ツイッターで拡散されていた「富士山グラス」の通販サイト(写真左)と、実際に届いたグラス

偽富士山グラスの通販サイトの会社概要(一部加工)

◆暗転した「富士山の日」

 「ツイッターを見て『富士山グラス』を買ったが、偽物ではないか」。東京都江戸川区にある伝統工芸品、江戸硝子(がらす)の窯元「田島硝子」には、2022年2月23日の「富士山の日」を境に、こうした問い合わせが殺到するようになった。3代目社長の田島大輔さんがツイッター上を調べると、複数の通販サイトが「工場が倒産してしまったため、在庫一掃セール進行中です」などとする虚偽の宣伝ツイートを拡散していることが判明。どのサイトとも一切取引がないのに、商品ページには正規品の写真や本社工場で働く従業員の動画などが掲載されていた。

 富士山型に盛り上がった底部が注いだ飲み物の色に染まる富士山グラスは、国内外で約60万個を売り上げた田島硝子の大ヒット商品だ。これまでも偽物が出回ったことはあったが、田島社長は「うその宣伝までして偽物を売るなんて、ここまで悪質な手口は初めて。怒ってうちに電話をかけてくる被害者も多く、対応で業務に支障が出ている」とため息をついた。

◆記者が購入、届いたものは…

 粗悪品通販の実態を調べるため、記者は不審な通販サイトの一つを通じ、事前に「富士山グラス」を購入していた。本物の富士山グラスは通常7000円前後だが、このサイトでは3990円。複数購入すればさらに値引きすると書かれており、レビュー欄には日本人らしき名前で「きれいなグラスです」「本当に使い勝手がいいです」などと高く評価するコメントが並んでいた。

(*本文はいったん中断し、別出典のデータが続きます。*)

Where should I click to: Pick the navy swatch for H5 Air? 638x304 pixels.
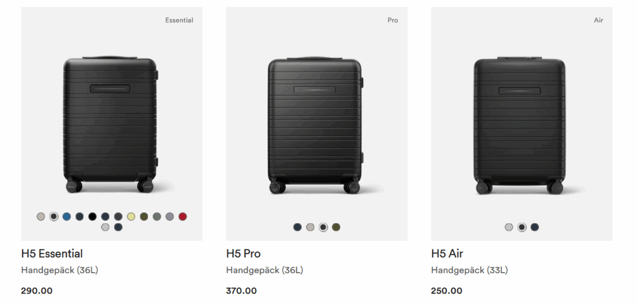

 3月11日に購入手続きを済ませたが、サイト側からはしばらく連絡がなく、ようやく小包が到着したのは4月4日。小さな段ボール箱を開けると、中に入っていたのは緩衝材のシートに直接包まれたグラスだけだった。本物は木箱に納められており、田島硝子の証明書や商品説明のしおりなども同封されているはずだが、小包の中には、証明書どころか業者名や問い合わせ先を記載した納品書すら入っていなかった。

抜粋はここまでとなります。